As you point out, it should be done by influencing inline cost heurisic, so I believe Attribute::Cold is the right attribute to be added here. However, as I FIXMEed, the current ColdThreshold is not tuned yet (r200898). So for now, I add both cold and noinline.

Regarding code size, I believe not inlining contractor calls in throw statements could be potentially more helpful for code size in many cases. If inlining very small callsites in throw statements could be issue, then we may be able to check if callee is smaller than some threshold to avoid adding the attributes (cold and noinline).

reames resigned from this revision.Oct 8 2015, 10:29 AM
reames removed a reviewer: reames.

Just want to hear if there is any opinion about moving this implementation back to PrunceEH.cpp like D12979 and adding the minimum callee size check to avoid marking noinlines on trivial constrictor calls. Please let me know any objection or suggestion.

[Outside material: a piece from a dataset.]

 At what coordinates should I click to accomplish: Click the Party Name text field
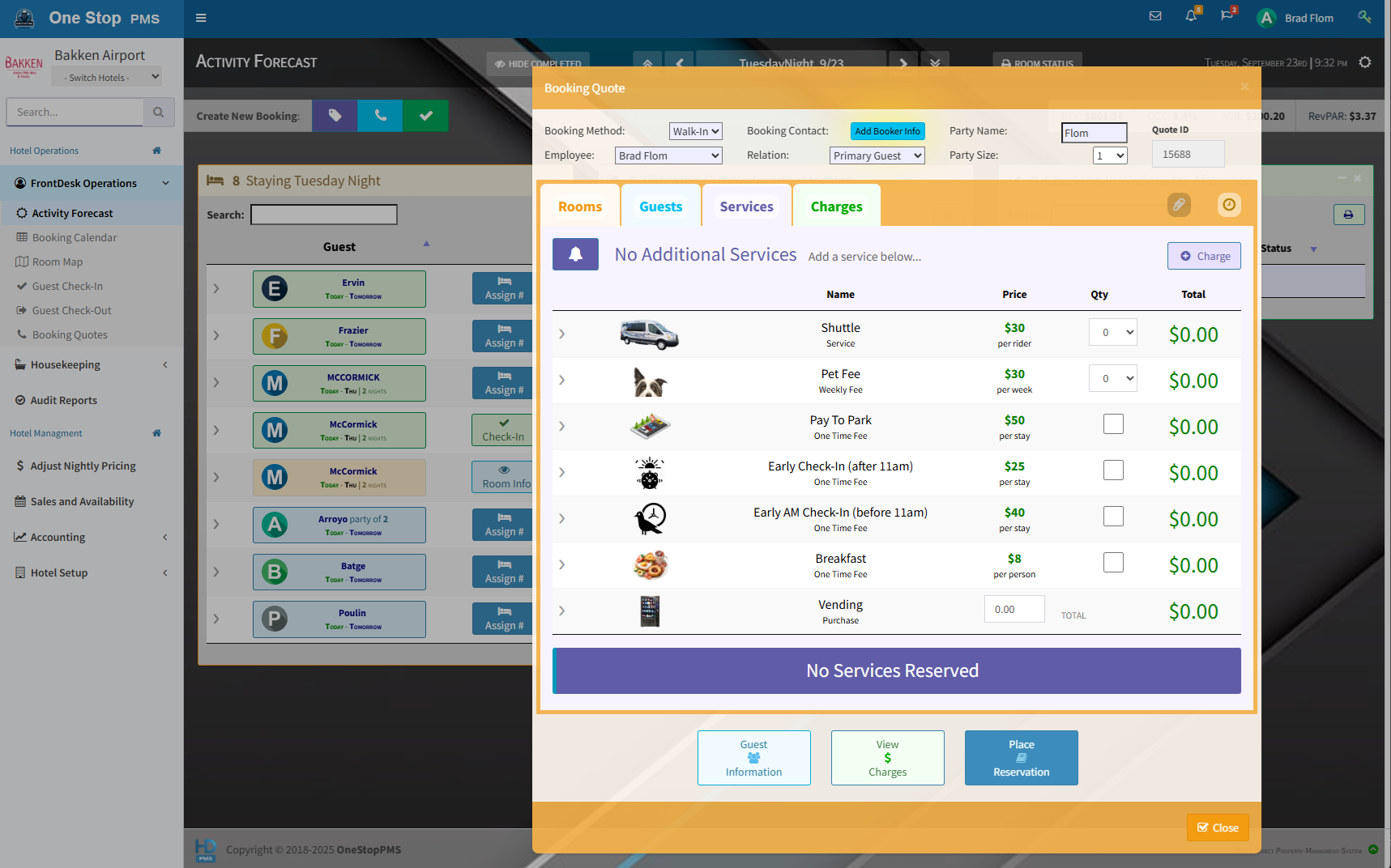[x=1094, y=133]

I just want to ping one more time to see if there is any objection about the basic idea of this change. If the basic idea itself is acceptable, then I want to find the best way to get idea in.

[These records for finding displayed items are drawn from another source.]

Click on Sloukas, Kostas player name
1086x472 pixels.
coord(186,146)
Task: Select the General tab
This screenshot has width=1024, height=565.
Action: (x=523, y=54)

Please let me know any new suggestion or any opinion about moving this implementation back to backend (maybe in PrunceEH.cpp) with the minimum callee size check to avoid blindly marking noinlines on all callsites. I will be happy to hear any opinion.

hfinkel edited edge metadata.Oct 27 2015, 2:03 PM

I just want to ping one more time to see if there is any objection about the basic idea of this change. If the basic idea itself is acceptable, then I want to find the best way to get idea in.

Please let me know any new suggestion or any opinion about moving this implementation back to backend (maybe in PrunceEH.cpp) with the minimum callee size check to avoid blindly marking noinlines on all callsites. I will be happy to hear any opinion.

It seems like we want two things here:

  1. Mark the exception-handling intrinsics as cold
  2. Have the inliner not inline things in cold regions

What is preventing us from doing this now?

Did you mean to add the Cold in the exception handling region itself instead of callsite in throw statements ?

Did you mean to add the Cold in the exception handling region itself instead of callsite in throw statements ?

We already have BranchProbabilityInfo::calcColdCallHeuristics, and so adding it to the callsite should be sufficient. Existing infrastructure should take care of the rest.

I see what you mean. Now, I doubt if BranchProbabilityInfo::calcColdCallHeuristics() set the Cold before inliner. As far as I check, BranchProbabilityInfo is executed after inliner.

Another issue is that even if we can add the Cold in callsites in exception handling regions before inliner, the default ColdThreshold (225) in the inliner is still not tuned (r200898), so I cannot see the expected performance improvement only with the Cold.

If we don't have any plan to tune the ColdThreshold in near future, we may need to use other ways to conservatively inline in exception handling regions. So, for example, in this patch I simply added both Cold and NoInline.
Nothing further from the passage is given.